Ричард страстно хотел братания с народом. Он хотел стать как мы. Нужные вещи он уже купил. Вот они. (Он развязал пакеты и коробочки и похвастался.) Теперь, собственно, по делу: какое самое распространенное русское выражение? Как обратиться к мужику на улице? Как сказать по-русски: «Trotzky is great»? Когда он уходил через час, он был страшен. Распотрошенный им «Беломор» расположился в накладном нагрудном кармане его пальто, как газыри на черкеске. Вобла на веревочке свисала с запястья. В другой руке была авоська с домброй, которую он считал балалайкой. На ушанку он прикрепил, в приятном беспорядке, еще с десяток значков: ГТО второй ступени.
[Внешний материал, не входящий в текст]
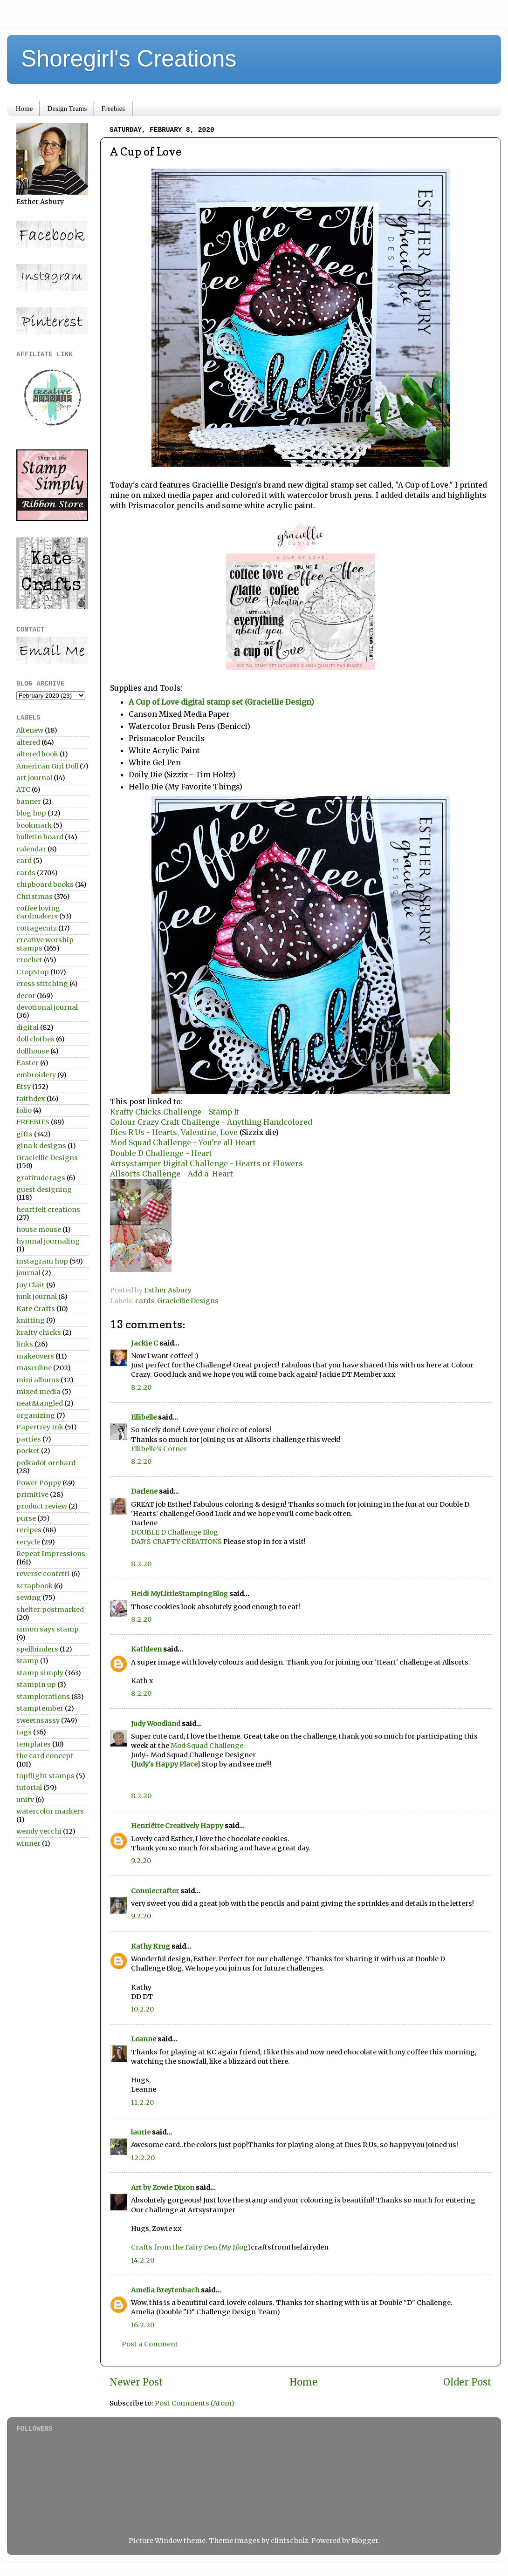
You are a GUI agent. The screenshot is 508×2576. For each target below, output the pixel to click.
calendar (31, 849)
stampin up (36, 1684)
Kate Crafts (35, 1309)
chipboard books (45, 884)
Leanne (143, 2039)
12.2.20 (143, 2158)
Почетный железнодорожник. Ленинградский Горный Институт, две октябрятских звездочки, «За дальний поход», «Лучшему повару», «Кисловодск». На шею повязал пионерский галстук. Пришить метростроевские погоны к плечам я ему не дала: соврала, что нет ниток. Лишь поднявшаяся к ночи метель помешала ему надеть взблескивающую золотом и пурпуром тюбетейку, тоже купленную в фойе «Интуриста». «Ya – zabuldyga, – повторял он, чтобы не забыть. – Zabuldyga». Больше я его никогда не видела. Возможно, он слился с народом.